De plus en plus de Subsahariens sont agressés physiquement. Dernier en date, Amadou, un malien tué à coup de couteau devant une épicerie du quartier Takadoum, à Rabat. Son tort : ne pas vouloir laisser passer son tour à la caisse. Histoire de ces calvaires et témoignages de Pierre Delagrange et Marcel Amiyeto.
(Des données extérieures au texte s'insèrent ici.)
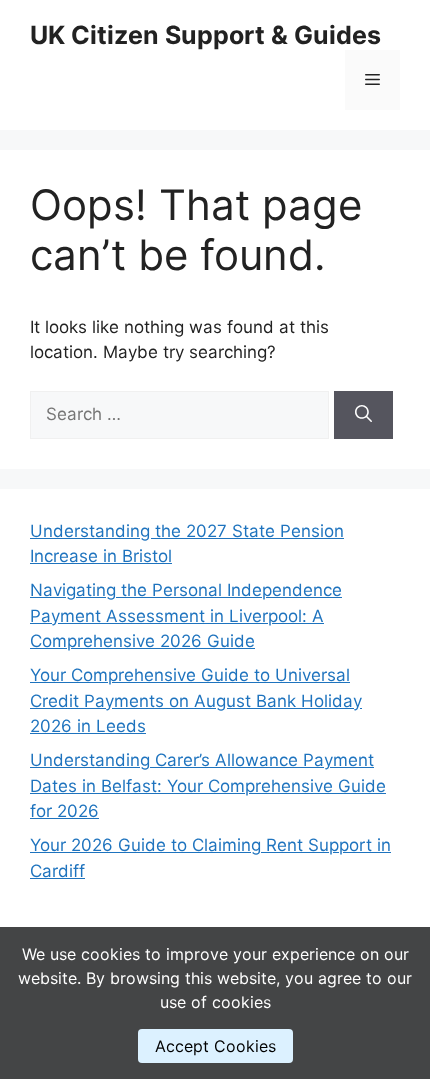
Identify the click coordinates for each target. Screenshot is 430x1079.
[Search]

Lundi 14 Mai 2012, il est 9 heures du matin. Dans le quartier Takadoum de Rabat, les habitants sont sous le choc. À l’entrée de l’épicerie du coin, le corps d’un jeune homme baigne dans le sang. Visiblement, il est atteint de plusieurs coups à l’arme blanche. Une blessure au niveau haut de la côte gauche, semble indiquer le coup qui lui a ôté la vie. Amadouu, un ressortissant malien qui avait choisi le Maroc pour réaliser ses rêves, n’avait jamais imaginé qu’il y perdrait la vie. À l’origine de ce bain de sang, une simple altercation sur « à qui le tour » lors du passage à la caisse. Le jeune malien s’était rendu à l’épicerie pour acheter son petit déjeuner. Arrivé à la caisse, une dispute démarre entre lui et un jeune marocain. Chacun d’eux souhaitant passer en premier. Au fil des mots la tension monte et le premier coup de poignard part. S’en suivent d’autres. Ils ne s’arrêteront que lorsque Amadouu cessera de respirer.

Une violence ciblée

Marcel Amiyeto, porte-parole du Conseil des migrants subsahariens au Maroc, se souvient encore de ce jour-là. « Nous avons reçu la nouvelle comme un choc. Très vite, nous nous sommes rendus sur place pour essayer d’apporter notre aide. À notre arrivée, le quartier Takadoum s’était transformé en champ de bataille ». Devant l’épicerie, ceux qui sont venus secourir Amadou, des Subsahariens, se sont retrouvés face à un groupe de jeunes du quartier, décidés à épauler leur voisin et à débarrasser leur quartier, une fois pour toute de ces « intrus ».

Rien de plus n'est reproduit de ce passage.